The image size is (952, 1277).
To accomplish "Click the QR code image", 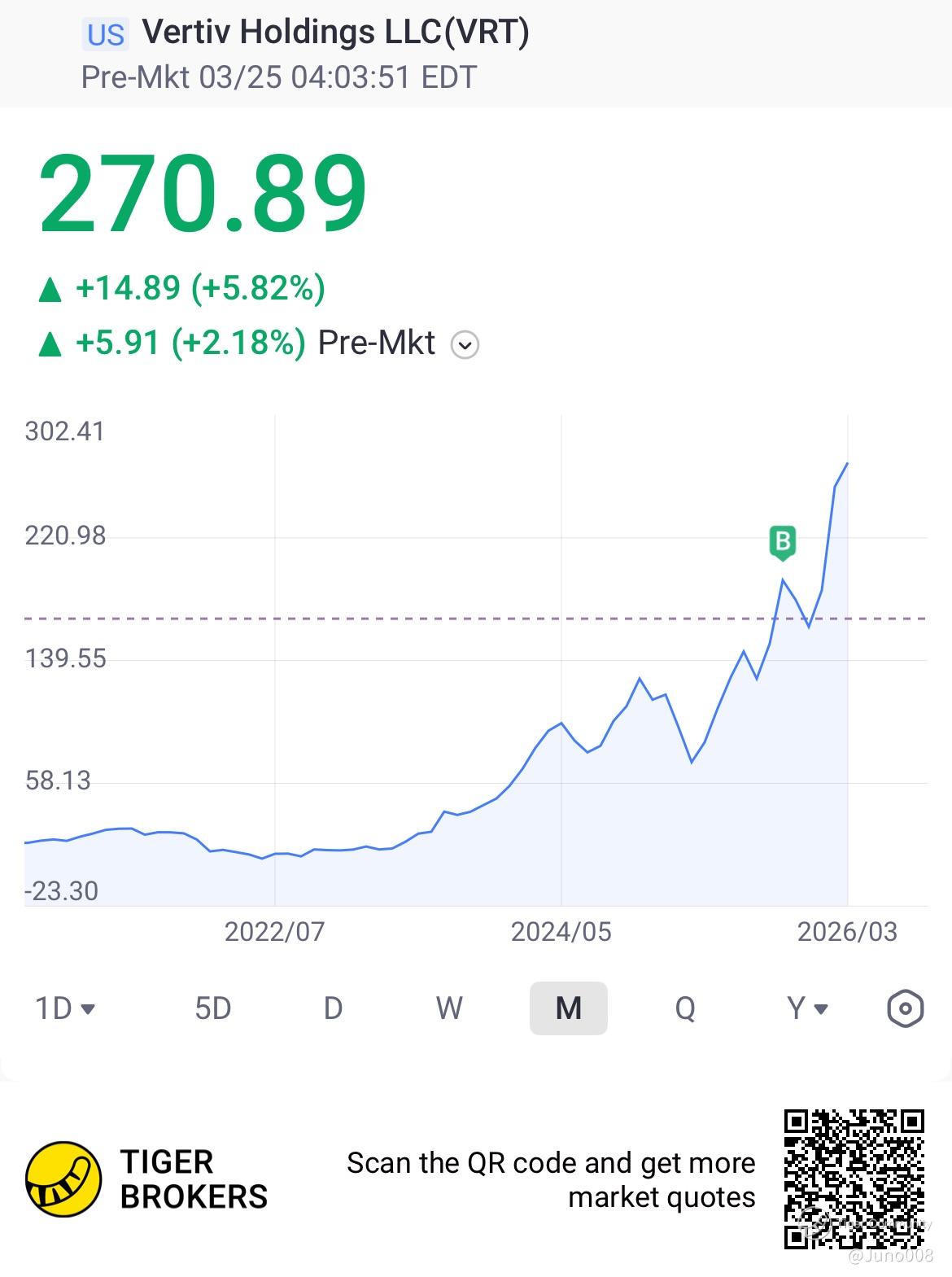I will (854, 1179).
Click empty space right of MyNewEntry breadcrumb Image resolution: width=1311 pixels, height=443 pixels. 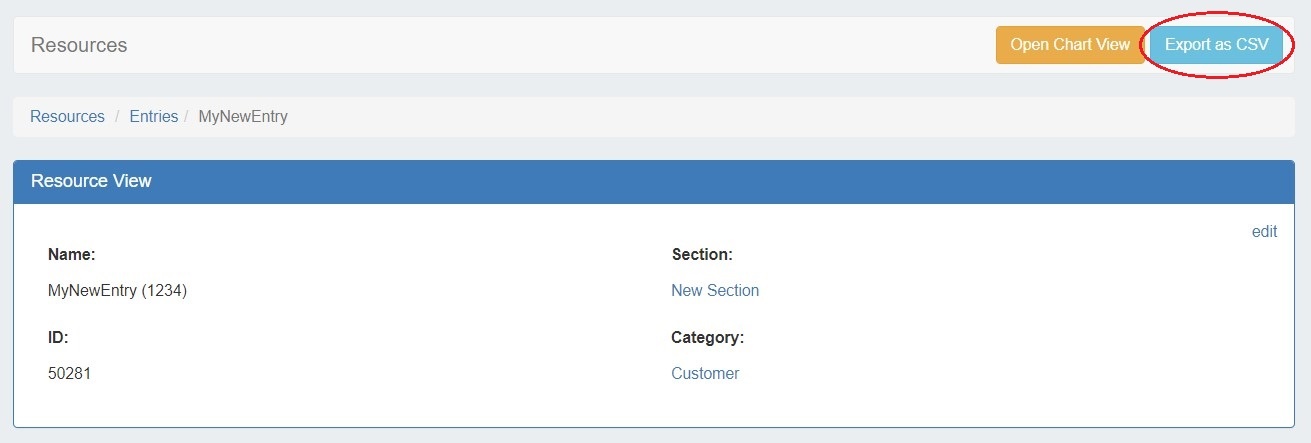[700, 117]
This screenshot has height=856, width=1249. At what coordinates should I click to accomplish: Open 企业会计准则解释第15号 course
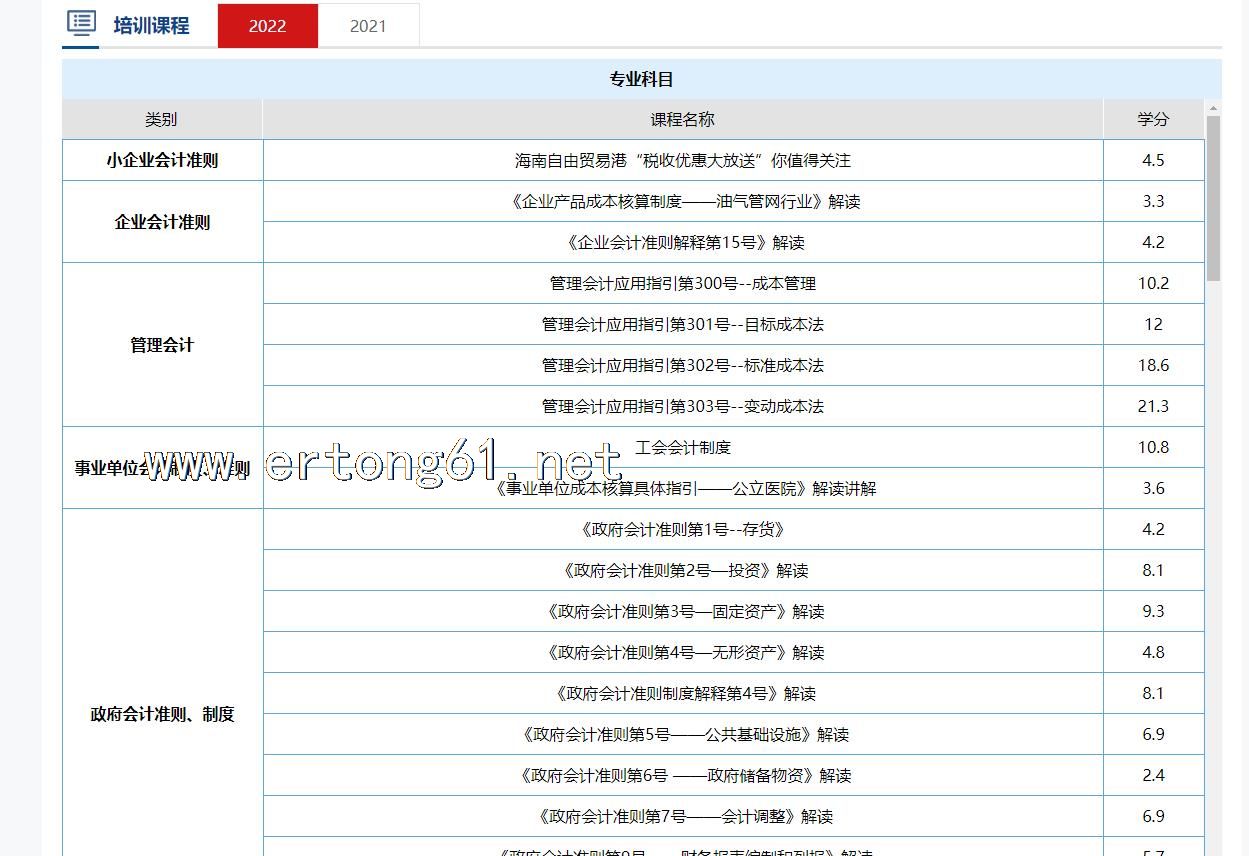pos(684,242)
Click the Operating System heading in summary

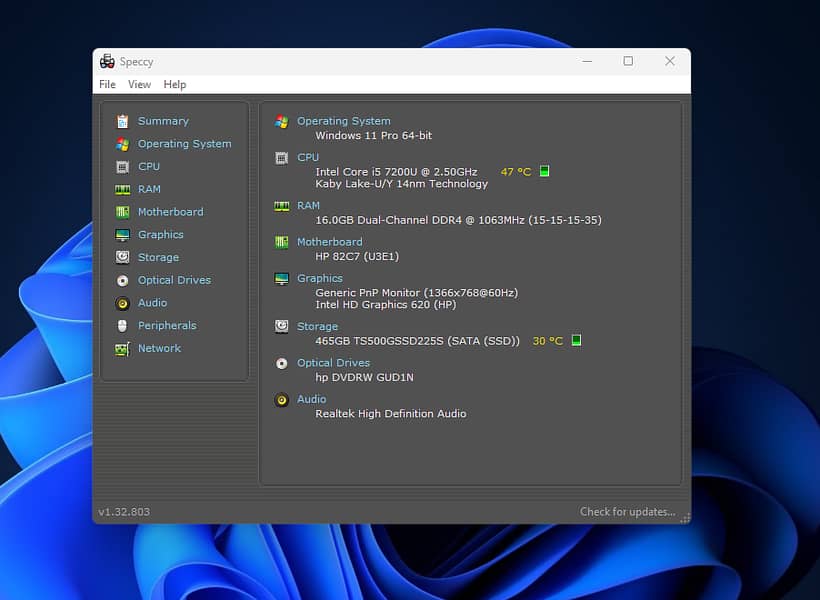coord(343,121)
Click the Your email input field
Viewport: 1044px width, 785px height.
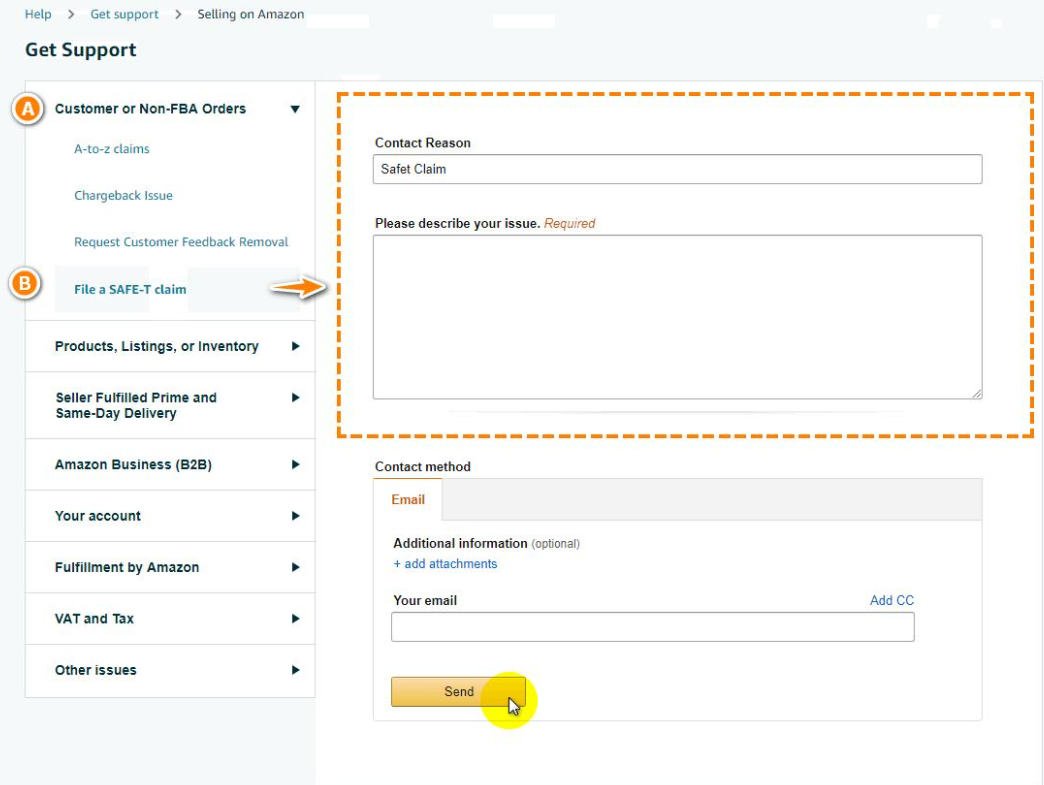pyautogui.click(x=652, y=627)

*WHAT YOU ARE ASKED TO DO*. Only the lines from the one that holds "This screenshot has" through the end of the records above should be printed again, exactly as they are. Leave out the pictures.

*OUTPUT*.
This screenshot has height=856, width=1249. At what coordinates should I click to accomplish: Open 企业会计准则解释第15号 course
pos(684,242)
Click the Operating System heading in summary

coord(343,121)
Click the Your email input field
Viewport: 1044px width, 785px height.
pyautogui.click(x=652, y=627)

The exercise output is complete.